Exercise instructions.
Only the closing stretch of the material is wanted: the line containing "At what coordinates should I click to accomplish: Save" and every line after it, transcribed exactly.

Data for analysis.

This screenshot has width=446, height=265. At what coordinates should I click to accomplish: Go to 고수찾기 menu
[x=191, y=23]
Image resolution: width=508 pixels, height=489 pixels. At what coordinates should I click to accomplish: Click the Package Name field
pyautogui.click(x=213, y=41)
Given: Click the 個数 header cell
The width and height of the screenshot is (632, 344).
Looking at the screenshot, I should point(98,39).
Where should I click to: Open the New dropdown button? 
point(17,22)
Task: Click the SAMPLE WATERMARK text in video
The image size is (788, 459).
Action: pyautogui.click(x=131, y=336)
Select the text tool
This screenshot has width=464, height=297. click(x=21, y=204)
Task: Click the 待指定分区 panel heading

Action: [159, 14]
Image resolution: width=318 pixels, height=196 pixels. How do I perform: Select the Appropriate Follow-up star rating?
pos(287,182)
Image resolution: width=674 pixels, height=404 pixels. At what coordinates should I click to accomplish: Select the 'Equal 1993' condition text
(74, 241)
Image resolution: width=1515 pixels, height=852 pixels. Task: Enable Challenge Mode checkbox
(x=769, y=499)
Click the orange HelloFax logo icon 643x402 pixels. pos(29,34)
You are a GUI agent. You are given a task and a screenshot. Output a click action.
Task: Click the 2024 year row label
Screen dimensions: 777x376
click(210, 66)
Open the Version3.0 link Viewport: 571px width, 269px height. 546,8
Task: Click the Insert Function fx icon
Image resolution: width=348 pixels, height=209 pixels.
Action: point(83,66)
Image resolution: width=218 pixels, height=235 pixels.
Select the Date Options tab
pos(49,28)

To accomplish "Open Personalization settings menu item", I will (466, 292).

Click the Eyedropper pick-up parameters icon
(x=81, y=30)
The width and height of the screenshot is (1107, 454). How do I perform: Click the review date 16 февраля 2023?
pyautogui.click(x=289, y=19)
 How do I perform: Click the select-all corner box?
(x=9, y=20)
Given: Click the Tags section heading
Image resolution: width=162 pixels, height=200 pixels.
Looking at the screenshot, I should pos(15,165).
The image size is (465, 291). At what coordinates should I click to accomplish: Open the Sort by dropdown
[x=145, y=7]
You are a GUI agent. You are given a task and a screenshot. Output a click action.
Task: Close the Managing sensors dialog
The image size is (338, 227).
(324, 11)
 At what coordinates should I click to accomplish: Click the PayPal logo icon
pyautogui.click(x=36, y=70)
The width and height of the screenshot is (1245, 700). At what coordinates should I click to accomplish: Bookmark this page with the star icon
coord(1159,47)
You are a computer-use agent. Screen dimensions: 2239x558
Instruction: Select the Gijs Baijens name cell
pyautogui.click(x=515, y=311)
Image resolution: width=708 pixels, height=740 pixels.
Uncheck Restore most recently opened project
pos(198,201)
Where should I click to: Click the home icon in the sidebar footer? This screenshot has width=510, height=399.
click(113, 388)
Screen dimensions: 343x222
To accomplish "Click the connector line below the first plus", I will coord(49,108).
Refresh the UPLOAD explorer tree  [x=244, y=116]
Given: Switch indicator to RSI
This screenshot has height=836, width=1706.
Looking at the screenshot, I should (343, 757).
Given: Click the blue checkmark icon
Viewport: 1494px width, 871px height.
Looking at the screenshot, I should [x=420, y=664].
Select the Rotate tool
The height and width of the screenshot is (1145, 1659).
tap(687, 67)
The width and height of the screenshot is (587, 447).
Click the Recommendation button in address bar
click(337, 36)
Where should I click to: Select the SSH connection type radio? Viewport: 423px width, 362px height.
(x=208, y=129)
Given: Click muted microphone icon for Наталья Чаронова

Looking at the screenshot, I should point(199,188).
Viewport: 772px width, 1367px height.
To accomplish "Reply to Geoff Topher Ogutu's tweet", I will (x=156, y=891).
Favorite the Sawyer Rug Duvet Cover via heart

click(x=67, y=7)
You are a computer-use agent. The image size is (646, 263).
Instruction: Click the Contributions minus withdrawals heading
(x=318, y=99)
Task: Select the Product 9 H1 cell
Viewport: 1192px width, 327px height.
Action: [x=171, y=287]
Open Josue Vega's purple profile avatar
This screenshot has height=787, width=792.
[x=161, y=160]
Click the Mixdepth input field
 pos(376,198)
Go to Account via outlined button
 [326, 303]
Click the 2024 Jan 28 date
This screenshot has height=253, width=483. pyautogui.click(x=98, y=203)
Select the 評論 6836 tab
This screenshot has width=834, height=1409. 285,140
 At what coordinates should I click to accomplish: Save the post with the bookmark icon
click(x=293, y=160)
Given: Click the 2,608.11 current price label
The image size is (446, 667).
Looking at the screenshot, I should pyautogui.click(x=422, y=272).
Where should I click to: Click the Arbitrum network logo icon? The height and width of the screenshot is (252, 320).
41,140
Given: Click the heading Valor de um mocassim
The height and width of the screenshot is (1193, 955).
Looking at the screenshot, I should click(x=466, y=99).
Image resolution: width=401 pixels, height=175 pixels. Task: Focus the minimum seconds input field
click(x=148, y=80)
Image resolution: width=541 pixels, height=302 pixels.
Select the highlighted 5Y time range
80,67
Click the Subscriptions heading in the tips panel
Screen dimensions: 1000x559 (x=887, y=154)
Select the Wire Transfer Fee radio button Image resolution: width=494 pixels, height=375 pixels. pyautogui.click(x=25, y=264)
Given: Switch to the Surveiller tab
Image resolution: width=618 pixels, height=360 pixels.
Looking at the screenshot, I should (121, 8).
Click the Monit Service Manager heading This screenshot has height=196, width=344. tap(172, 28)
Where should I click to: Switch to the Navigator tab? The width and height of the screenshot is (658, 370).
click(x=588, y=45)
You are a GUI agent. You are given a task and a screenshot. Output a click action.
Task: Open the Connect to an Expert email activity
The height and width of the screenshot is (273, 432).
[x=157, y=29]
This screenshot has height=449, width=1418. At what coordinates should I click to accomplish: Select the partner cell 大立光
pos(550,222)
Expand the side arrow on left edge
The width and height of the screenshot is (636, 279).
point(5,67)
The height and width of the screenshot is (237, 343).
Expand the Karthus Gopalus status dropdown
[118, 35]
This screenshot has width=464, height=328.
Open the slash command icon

Output for this task.
 At what coordinates should I click to accomplish: Save the post with the bookmark icon
click(x=293, y=160)
Given: Click the 2,608.11 current price label
The image size is (446, 667).
Looking at the screenshot, I should pyautogui.click(x=422, y=272).
Where should I click to: Click the Arbitrum network logo icon? The height and width of the screenshot is (252, 320).
41,140
Given: Click the heading Valor de um mocassim
The height and width of the screenshot is (1193, 955).
Looking at the screenshot, I should click(x=466, y=99).
Image resolution: width=401 pixels, height=175 pixels. Task: Focus the minimum seconds input field
click(x=148, y=80)
Image resolution: width=541 pixels, height=302 pixels.
Select the highlighted 5Y time range
80,67
Click the Subscriptions heading in the tips panel
Screen dimensions: 1000x559 (x=887, y=154)
Select the Wire Transfer Fee radio button Image resolution: width=494 pixels, height=375 pixels. pyautogui.click(x=25, y=264)
Given: Switch to the Surveiller tab
Image resolution: width=618 pixels, height=360 pixels.
Looking at the screenshot, I should (121, 8).
Click the Monit Service Manager heading This screenshot has height=196, width=344. tap(172, 28)
Where should I click to: Switch to the Navigator tab? The width and height of the screenshot is (658, 370).
click(x=588, y=45)
You are a GUI agent. You are given a task and a screenshot. Output a click action.
Task: Open the Connect to an Expert email activity
The height and width of the screenshot is (273, 432).
[x=157, y=29]
This screenshot has height=449, width=1418. At what coordinates should I click to accomplish: Select the partner cell 大立光
pos(550,222)
Expand the side arrow on left edge
The width and height of the screenshot is (636, 279).
point(5,67)
The height and width of the screenshot is (237, 343).
Expand the Karthus Gopalus status dropdown
[118, 35]
This screenshot has width=464, height=328.
Open the slash command icon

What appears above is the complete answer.